Defendants Not in March.
He accused the prosecution of having been “wickedly careless in the selection of their defendants. We will show you in this case that Otis Clark, Bert Grace, Joseph Carnaghi, Leva Mann and Peter Hiller not only had nothing whatever to do with the killing of Howard Hoffman or any of his associates Howard Hoffman or any of his associates at a time when it would have been physically but that they were in positions and places impossible for them to have had anything to do with it. We will produce here a great number of men of repute in their community who were standing along the line of march which led to the place of killing. They will tell you that not a single one of these defendants was in that march.” He concluded by quoting from authorities to show that the killing of Howard Hoffman could not be regarded as a single event but must be taken in connection with the circumstances preceding it.
Murderous Gunmen the Real Criminals.
“I have shown you,” he said, “from court decisions that even a lawful act, if calculated to excite disorder and cause breaches of the peace, becomes unlawful. Who brought on this difficulty? The men who first invaded this community, the men who piled crime on top of crime and finally took the lives of your own citizens.”
Private Influences Behind Prosecution.
“The state has told you that 2,000 people or more formed the mob, which killed the scabs. Out of 2,000 or more people the state has selected five whom they want to make victims.
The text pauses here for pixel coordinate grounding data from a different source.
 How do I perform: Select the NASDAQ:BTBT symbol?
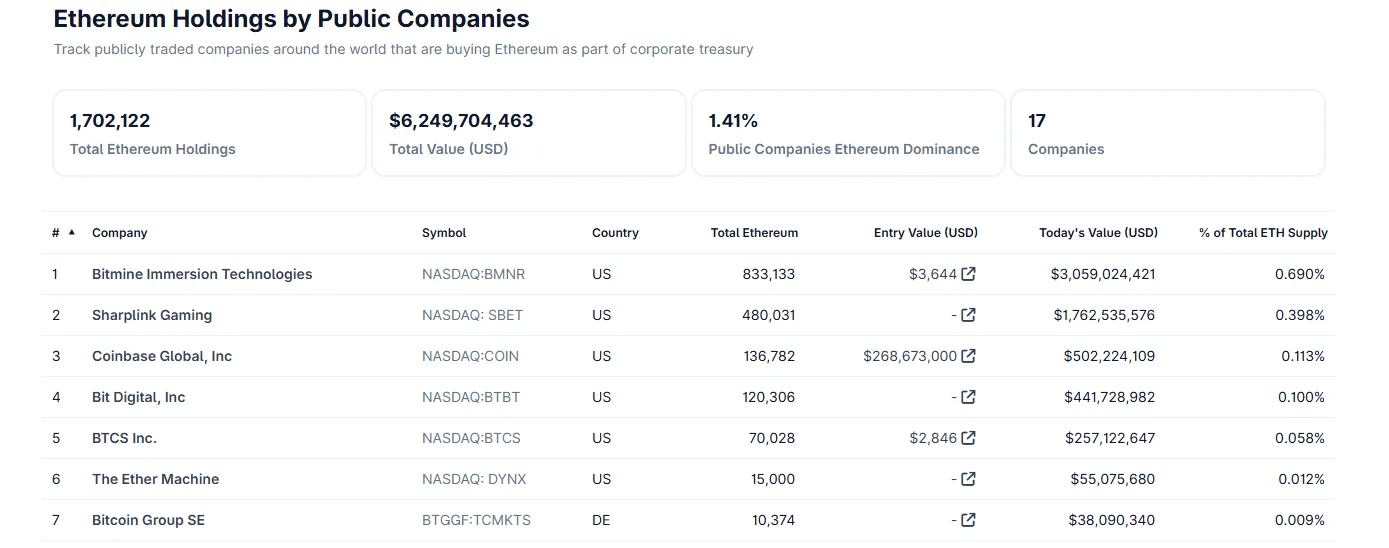[471, 397]
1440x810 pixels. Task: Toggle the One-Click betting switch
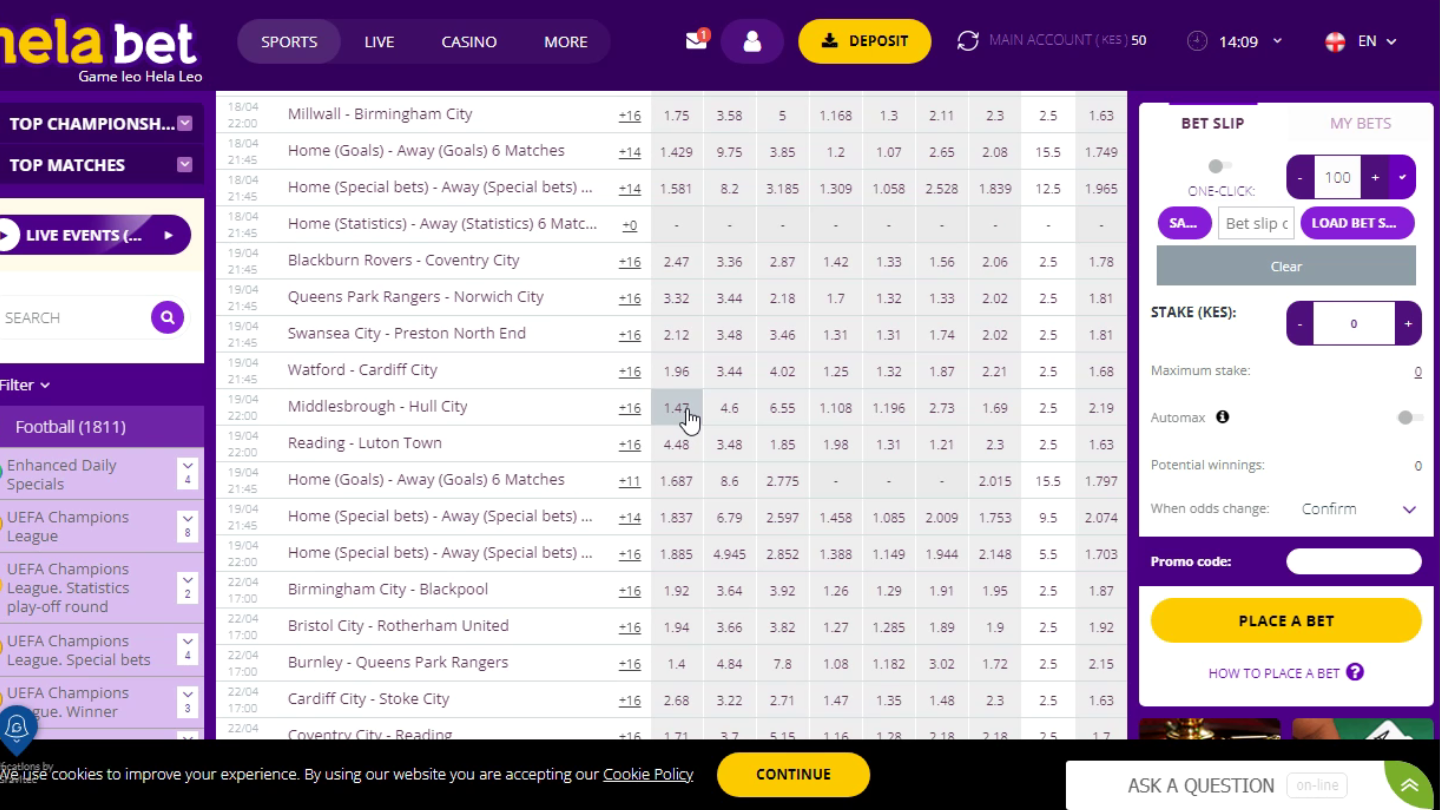tap(1218, 166)
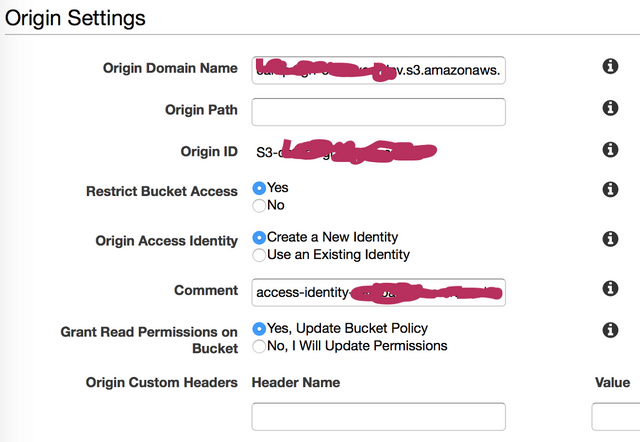Choose Create a New Identity option
Viewport: 640px width, 442px height.
tap(259, 238)
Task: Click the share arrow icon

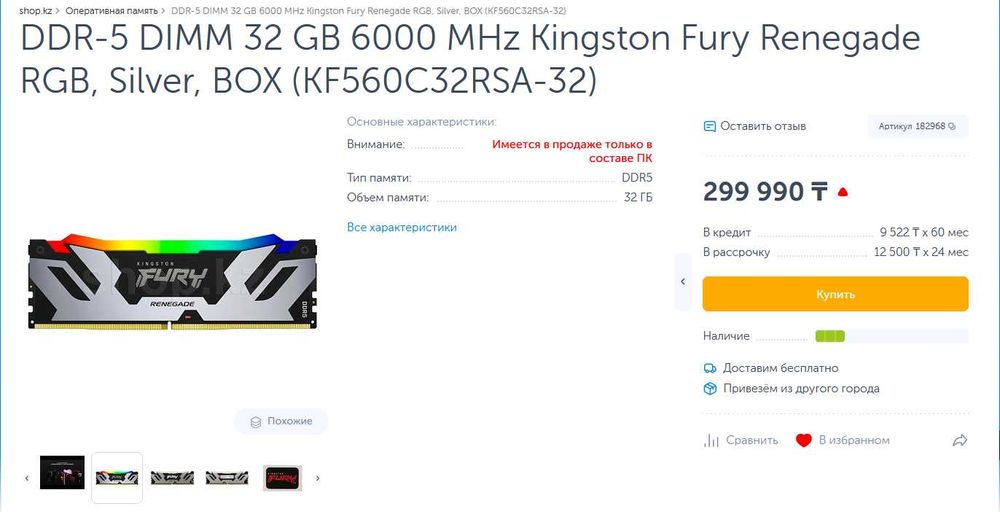Action: coord(960,440)
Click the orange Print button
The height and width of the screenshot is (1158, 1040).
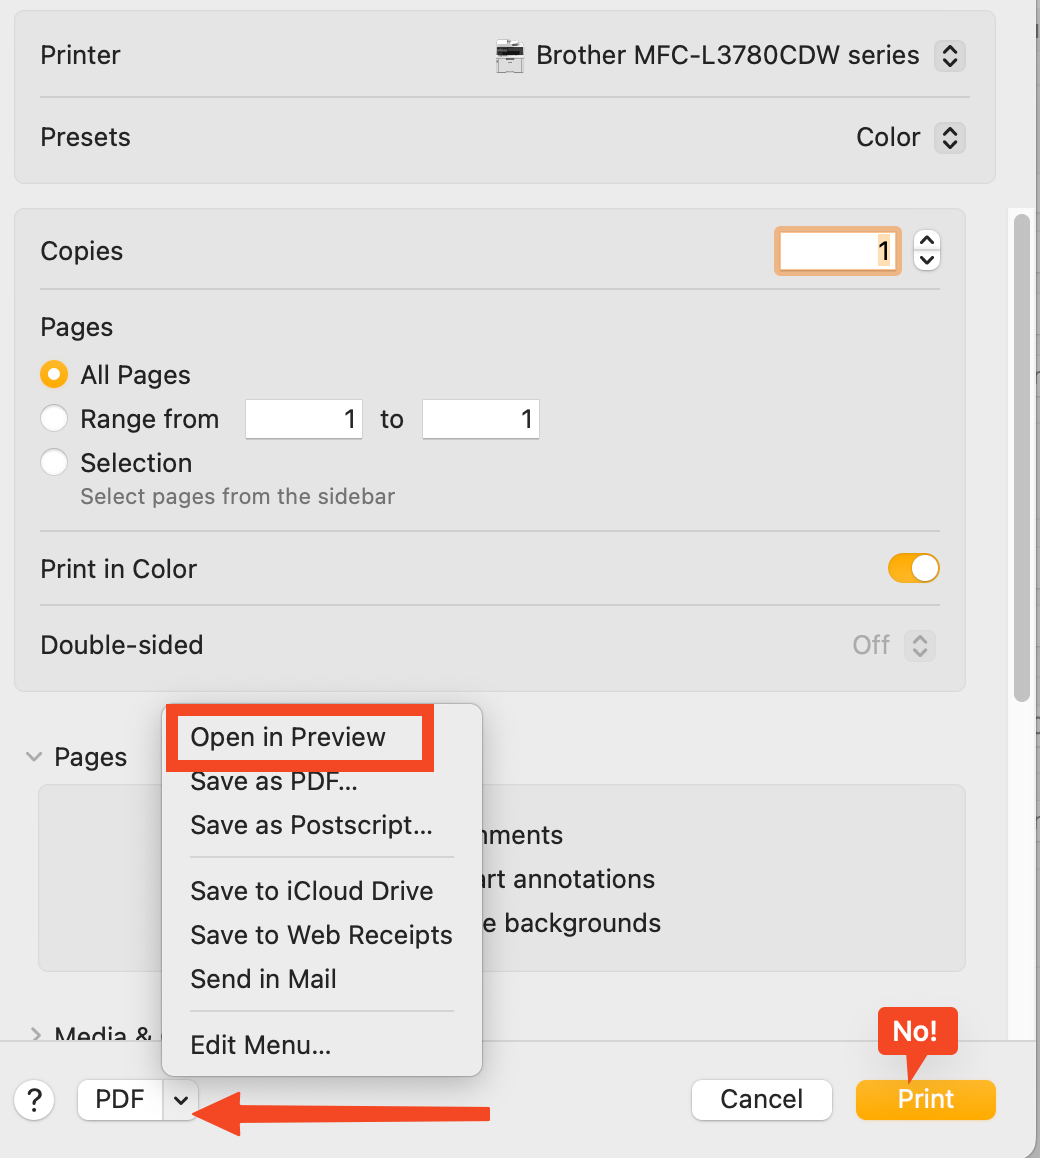click(x=925, y=1100)
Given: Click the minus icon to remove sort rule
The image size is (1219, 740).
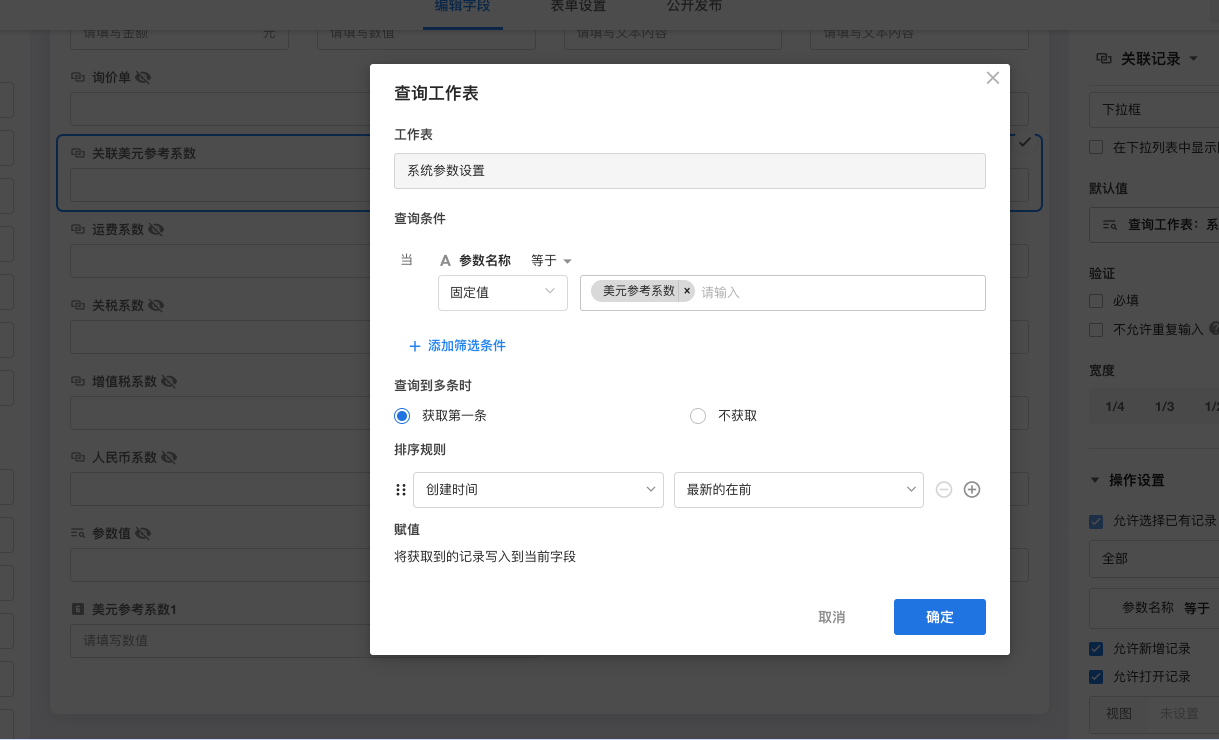Looking at the screenshot, I should tap(943, 490).
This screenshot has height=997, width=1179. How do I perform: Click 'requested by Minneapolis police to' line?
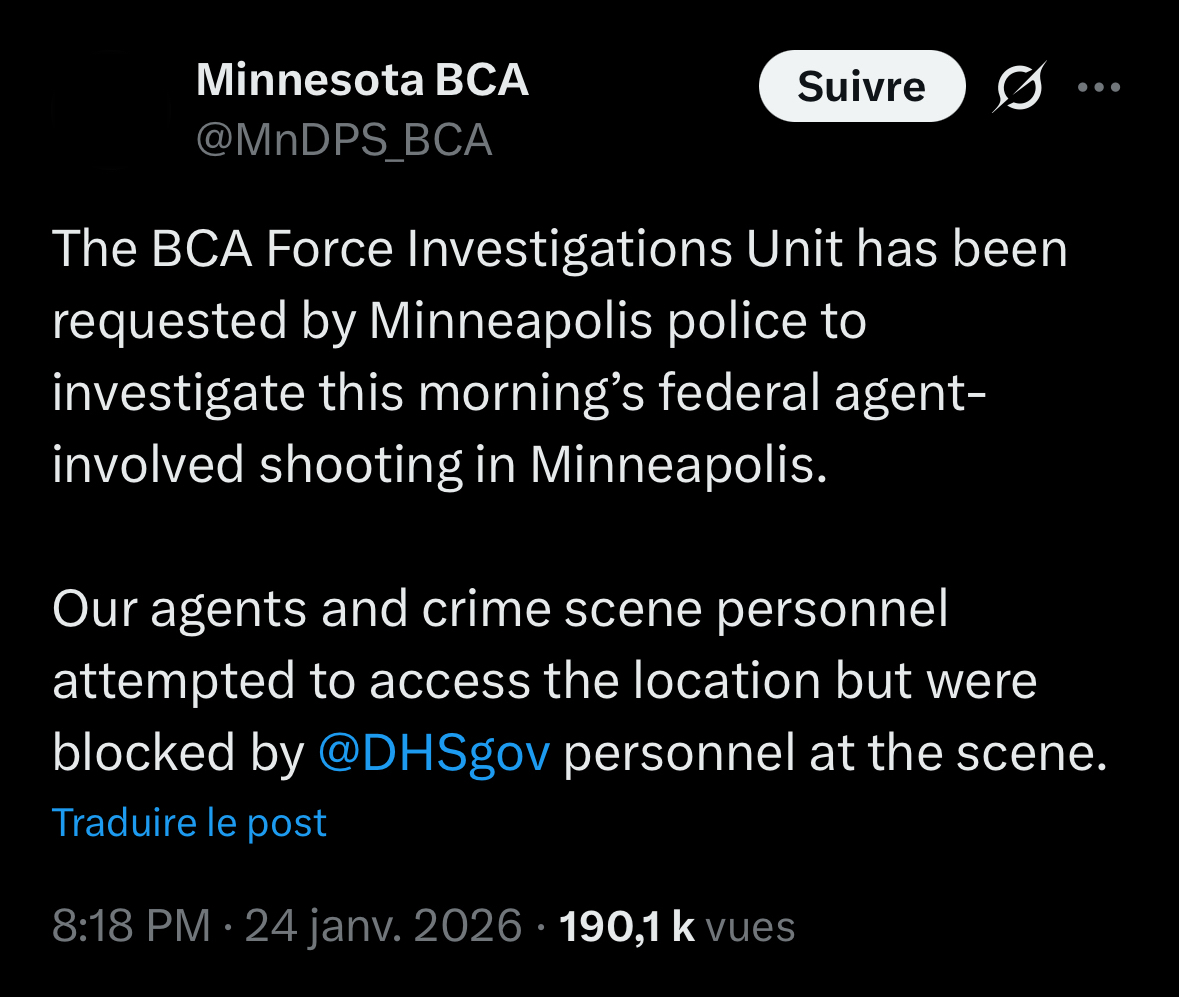(x=459, y=321)

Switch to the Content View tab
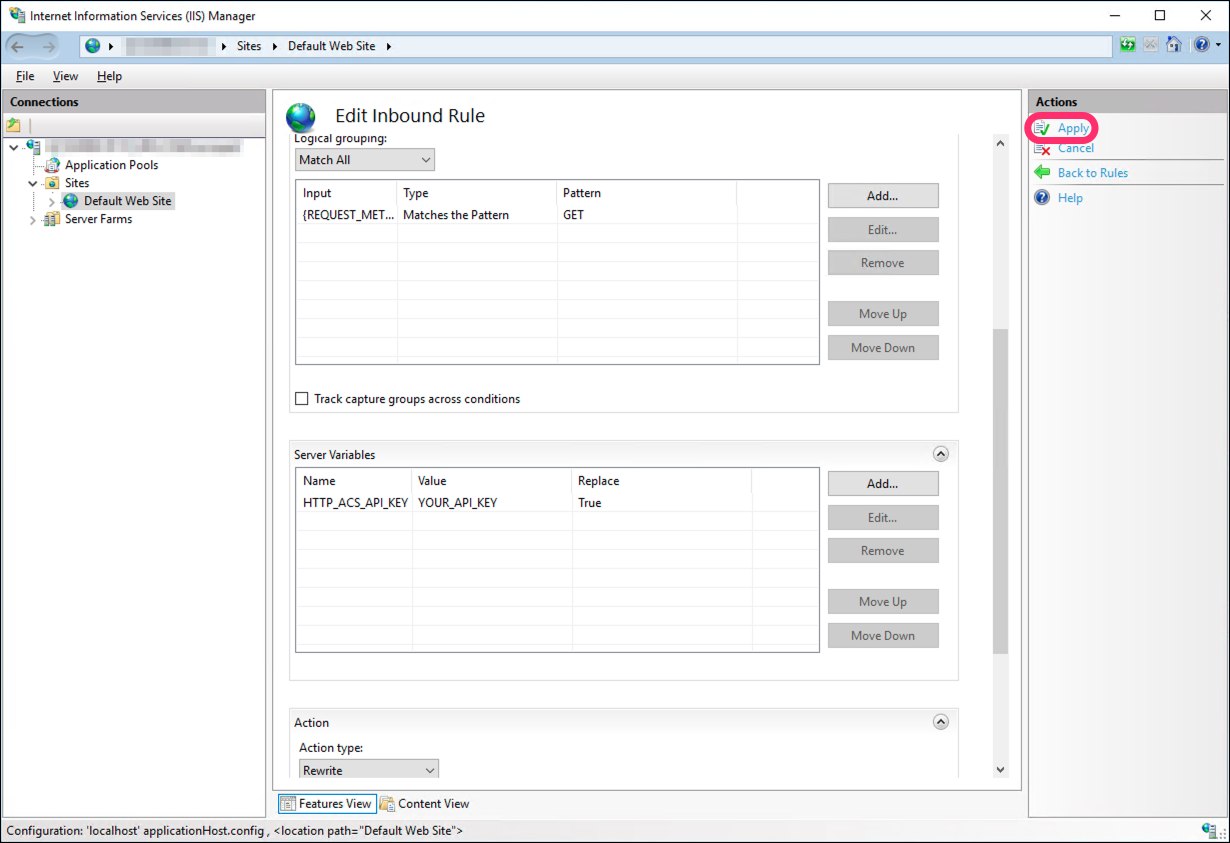pyautogui.click(x=424, y=804)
Why, then you ask, are these five indicted? Because the prosecuting authorities of Illinois yielded to private influence. Their place and their statute is taken by a private organization composed of men of great wealth, ‘The Illinois Chamber of Commerce.’ Actuated by a desire for vengeance, eager to do anything that will help to destroy organized labor. The Chamber of Commerce is the organization that prosecutes in this case. “You and you alone,” he told the jury, “stand between these defendants and this cry for revenge. Let the law be your support and let justice be your product. We want nothing more.”
The Voice of Labor was a regional paper published in Chicago by the Workers (Communist) Party as the “The American Labor Educational Society” (with false printing and volume information to get around censorship laws of the time) and was focused on building the nascent Farmer-Labor Party while fighting for leadership with the Chicago Federation of Labor. It was produced mostly as a weekly in 1923-1924 and contains enormous detail on the activity of the Party in the city of those years.